Tina In-Albon ist seit 2013 Lehrstuhlinhaberin für Klinische Psychologie und Psychotherapie des Kindes- und Jugendalters an der Universität Koblenz-Landau. Zudem leitet sie die Landauer Psychotherapie-Ambulanz für Kinder und Jugendliche und den Studiengang zur Ausbildung in Kinder- und Jugendlichenpsychotherapie. Sie ist zudem 1. Vorsitzende der Bundesvereinigung Verhaltenstherapie im Kindes- und Jugendalter. Sie hat im Rahmen eines SNF-Projekts zur Emotionsregulation bei Jugendlichen mit nichtsuizidalen Selbstverletzungen geforscht und ist derzeit PI der Teilstudie STAR-ASSESS im BMBF Projekt STAR: Self-Injury: Treatment, Assessment, Recovery.

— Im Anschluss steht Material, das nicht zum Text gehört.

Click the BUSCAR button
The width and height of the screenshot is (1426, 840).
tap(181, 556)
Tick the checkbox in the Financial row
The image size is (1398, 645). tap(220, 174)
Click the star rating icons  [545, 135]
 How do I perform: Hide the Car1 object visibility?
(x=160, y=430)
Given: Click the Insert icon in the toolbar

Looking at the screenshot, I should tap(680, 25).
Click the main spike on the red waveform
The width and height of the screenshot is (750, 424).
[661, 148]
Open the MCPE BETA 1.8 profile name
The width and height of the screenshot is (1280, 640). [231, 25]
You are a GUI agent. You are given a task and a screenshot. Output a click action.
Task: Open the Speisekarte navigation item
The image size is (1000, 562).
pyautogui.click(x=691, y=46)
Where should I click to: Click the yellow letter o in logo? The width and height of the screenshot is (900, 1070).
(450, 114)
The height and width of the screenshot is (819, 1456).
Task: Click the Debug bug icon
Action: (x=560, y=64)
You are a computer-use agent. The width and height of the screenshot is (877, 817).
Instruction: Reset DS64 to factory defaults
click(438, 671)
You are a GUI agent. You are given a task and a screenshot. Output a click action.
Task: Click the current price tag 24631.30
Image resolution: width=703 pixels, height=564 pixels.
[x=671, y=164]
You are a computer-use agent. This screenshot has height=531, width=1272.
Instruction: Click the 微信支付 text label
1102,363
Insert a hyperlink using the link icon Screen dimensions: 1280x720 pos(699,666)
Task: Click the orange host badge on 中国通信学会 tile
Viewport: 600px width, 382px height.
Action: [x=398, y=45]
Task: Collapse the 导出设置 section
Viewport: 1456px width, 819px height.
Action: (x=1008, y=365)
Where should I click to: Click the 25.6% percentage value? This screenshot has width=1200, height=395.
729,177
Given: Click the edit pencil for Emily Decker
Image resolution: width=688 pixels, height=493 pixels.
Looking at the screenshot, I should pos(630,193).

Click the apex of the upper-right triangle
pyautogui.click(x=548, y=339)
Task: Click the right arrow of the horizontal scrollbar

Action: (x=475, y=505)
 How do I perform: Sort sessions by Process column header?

Im Projekt geht es darum, welche psychologischen oder biologischen Faktoren dazu führen, dass Personen aufhören, sich selbst zu verletzen.

Prof. Dr. Stephanie Mehl

Prof. Dr. Stephanie Mehl ist seit 2015 Professorin für lerntheoretische und verhaltensorientierte Zugänge zur Sozialen Arbeit an der Frankfurt University of Applied Sciences (ehemalige Fachhochschule Frankfurt). Sie ist Psychologische Psychotherapeutin und Klinische Neuropsychologin (GNP, PTK Hessen). Sie promovierte am Fachbereich Psychologie der Universität Marburg in einer Psychotherapiewirksamkeitsstudie zur Wirksamkeit kognitiver Verhaltenstherapie für Menschen mit Psychosen unter der Leitung von Prof. Dr. Tania Lincoln und Prof. Dr. Winfried Rief. Sie arbeitete anschließend als post-doc und Stationspsychologin am Universitätsklinikum Bonn, Klinik für Psychiatrie und Psychotherapie in der Positive- Studie (Wirksamkeit kognitiver Verhaltenstherapie im Vergleich zu supportiver Therapie bei Menschen mit Psychosen, Leitung Prof. Dr. Klingberg und Prof. Dr. Wagner). Seit 2011 ist sie Leitende Psychologin an der Klinik für Psychiatrie und Psychotherapie der Universität Marburg (Leitung Prof. Dr. Kircher) und leitete u.a. eine DFG-geförderte Psychotherapiewirksamkeitsstudie zur Emotionsfokussierten Verhaltenstherapie für Menschen mit Psychosen. Seit 2011 arbeitet sie als Dozentin und seit 2015 als ausgebildete Supervisorin (IFT München, GNP) an zahlreichen Kliniken und Weiterbildungseinrichtungen für Psychologische PsychotherapeutInnen, Kinder -und JugendlichenpsychotherapeutInnen und Fachärzten für Psychiatrie und Psychotherapie.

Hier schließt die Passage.